Because of the current, the riverbanks were subject to frequent and sudden collapse, with large trees and soil entering the river and creating hazards for the boatmen. Sandbars were treacherous, especially west of the Grand River near present-day Brunswick.

A day of rest was rare for the men and questions about joining the Corps of Discovery probably prevailed at times. Many in the expedition suffered from dysentery, others from boils. Their water came from the river, and their diet was very unbalanced, consisting primarily of mean and some greens that York would gather. Another constant plague for all of the company was the mosquitoes, which would remain troublesome throughout the journey.

Western Missouri
As they reached western Missouri, Clark spent a night away from the group. Surveying his surroundings, he noted “a high commanding position, more than 70 feet above high-water mark, and overlooking the river, which is here of but little width. This spot has many advantages for a fort and trading-house with the Indians.” The spot stuck in Clark’s mind and he would return to it in 1808 to oversee the building of Fort Osage.

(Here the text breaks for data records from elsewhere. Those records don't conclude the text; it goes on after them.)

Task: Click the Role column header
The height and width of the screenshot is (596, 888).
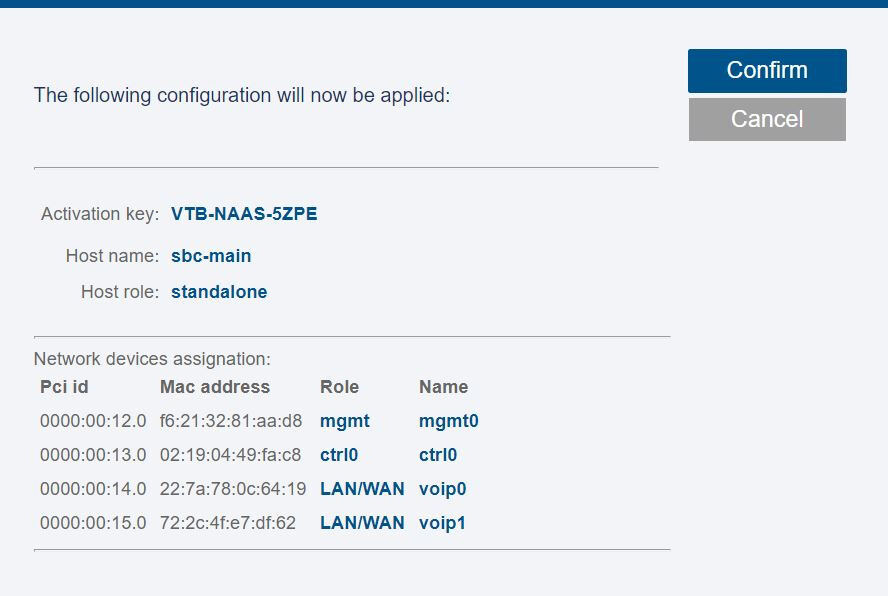Action: tap(339, 387)
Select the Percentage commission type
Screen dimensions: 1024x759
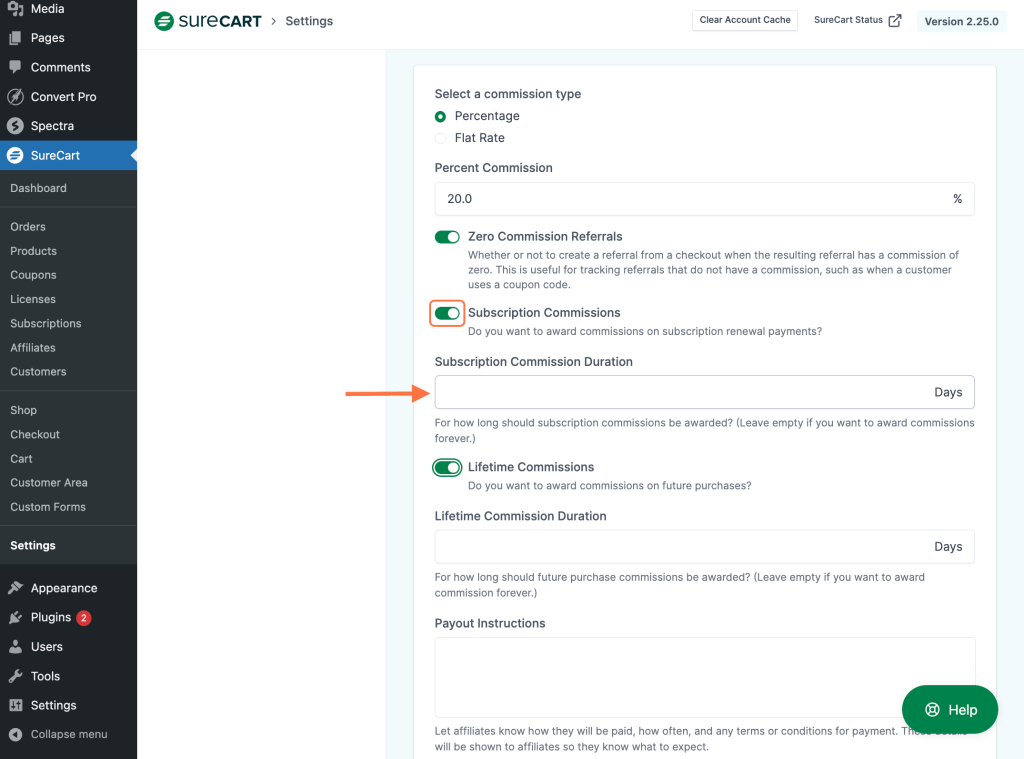click(x=440, y=116)
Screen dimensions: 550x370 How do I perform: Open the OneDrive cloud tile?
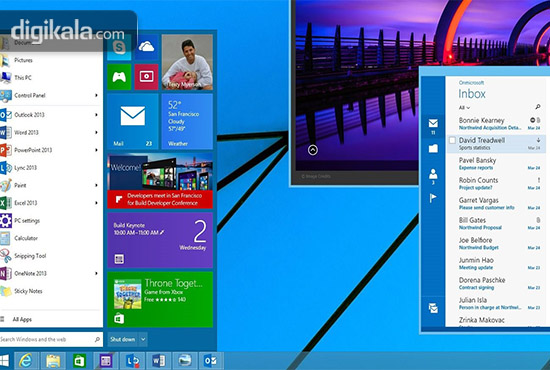(x=146, y=47)
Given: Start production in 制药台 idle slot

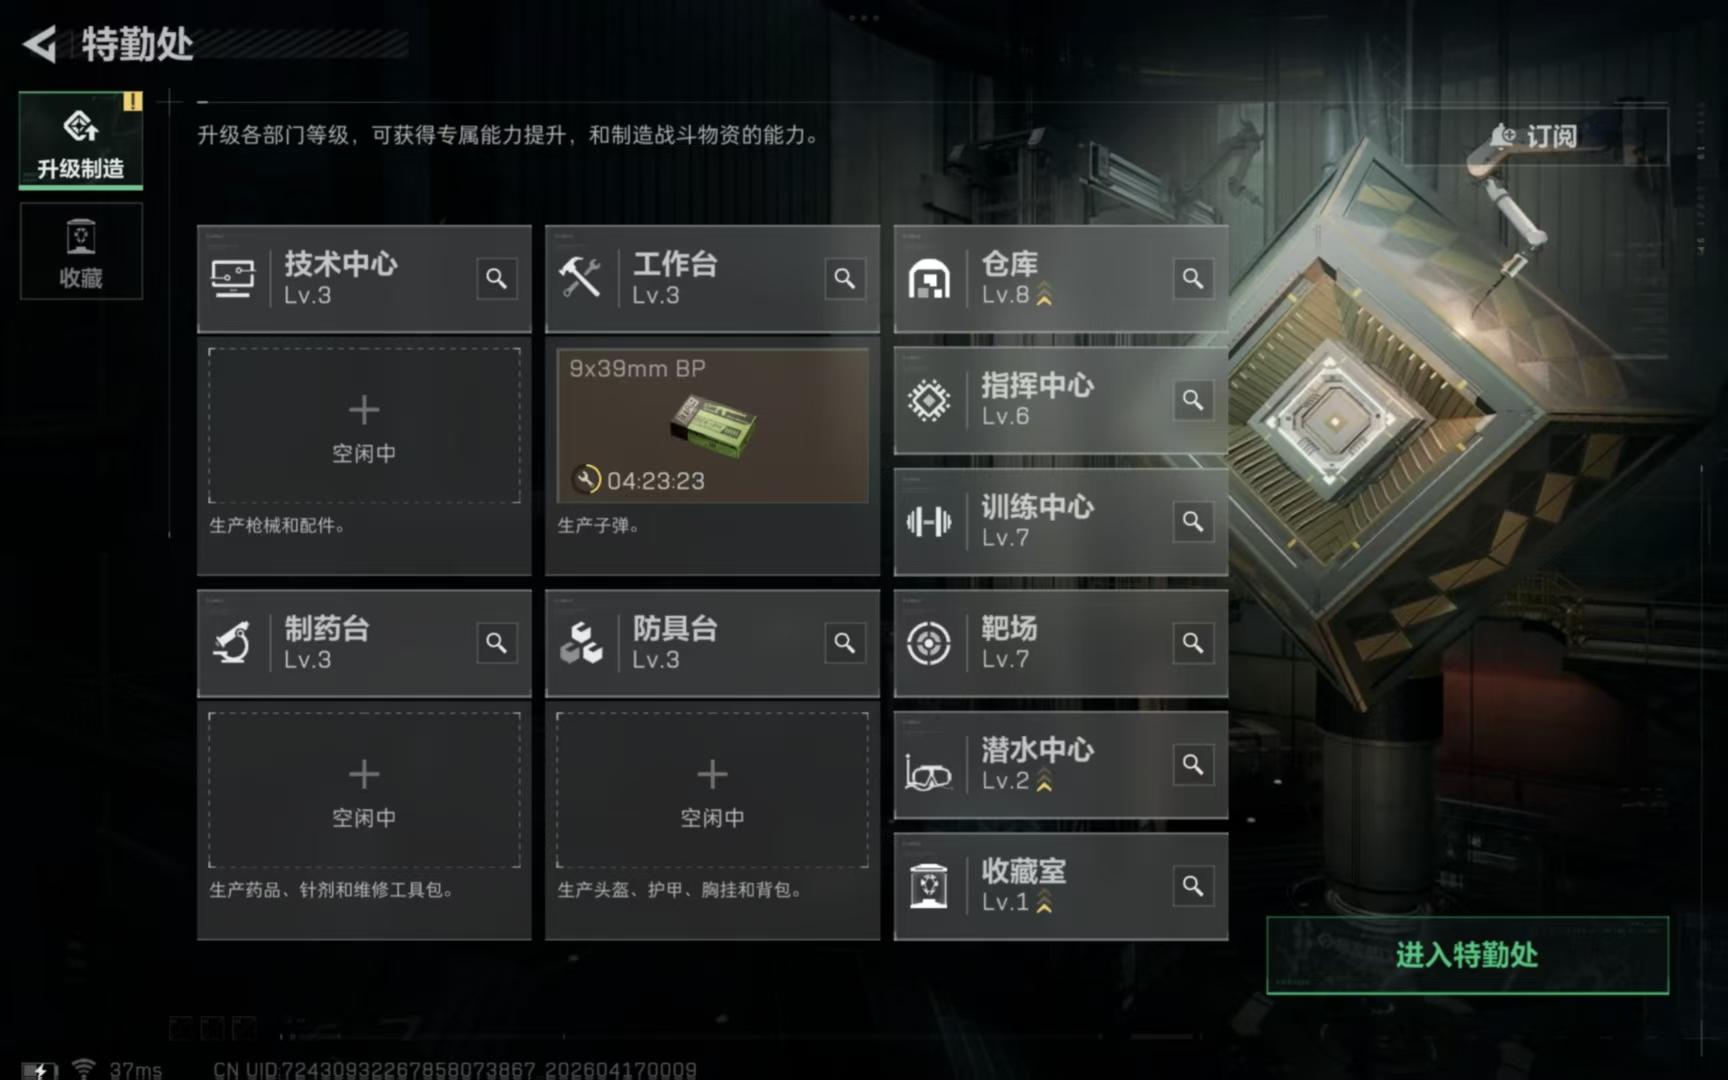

On June 26, more than a month after leaving St. Charles, the party reached the confluence with the Kansas River. In the area where Westport Landing and eventually Kansas City would one day be built, Lewis decided to camp for a few days. It gave the Corps time to dry out some of their goods, make repairs to the boats and repack.

Part of the men’s daily ration was one gill of whiskey. The supply was closely guarded, as there was not enough to take them to the Pacific and back. On their last night by the Kansas River, Private John Collins was on guard duty and tapped into a barrel. Private Hugh Hall joined him, and, by morning, both were drunk. As had happened in St. Charles, both men were courtmartialed. Collins had 100 lashes applied to the back which had previously taken 50, and Hall, who had escaped punishment the first time, suffered 50 lashes.

The Missouri River turned here, and the men were now headed north instead of west. On the morning of July 4th, the 28th in the country’s history, they fired the cannon on the keelboat and named a creek flowing in from the west Independence Creek. On the Missouri side, Clark noted a lake that ran nearly a mile long and several miles wide. He called it Gosling Lake, and it now is bordered by Lewis & Clark State Park.

They made camp that night on the site of a deserted Kansas Indian village. The cannon was fired again at sunset, and the men were given an extra gill of whiskey to mark the occasion.

Another court-martial was convened on the morning of July 12. Private Alexander Willard was charged with sleeping while on guard duty, a capital offense. Its seriousness was reflected by the fact that Captains Lewis and Clark, themselves, heard the case. Willard was found guilty and sentenced to 100 lashes on each of the next four days.

On July 17, 1804, Lewis rode on horseback along the Nishnabotna River, which flowed south from Iowa. He said that the land comprised “one of the most beautiful, level and fertile prairies that I ever beheld.” The area through which he was riding was known as the Bald-pated Prairie, with the Bald Hills in the background. More game was taken, including both “verry fat Cat fish” and four deer.
This would be the Corps of Discovery’s last full day in Missouri until their return more than two years later. On July 18, they moved beyond the state’s present borders into the territory that is now Iowa and Nebraska. In the immediate future lay their first real encounters with Indian tribes and the death of one of their own. In the distance stretched the unknown continent.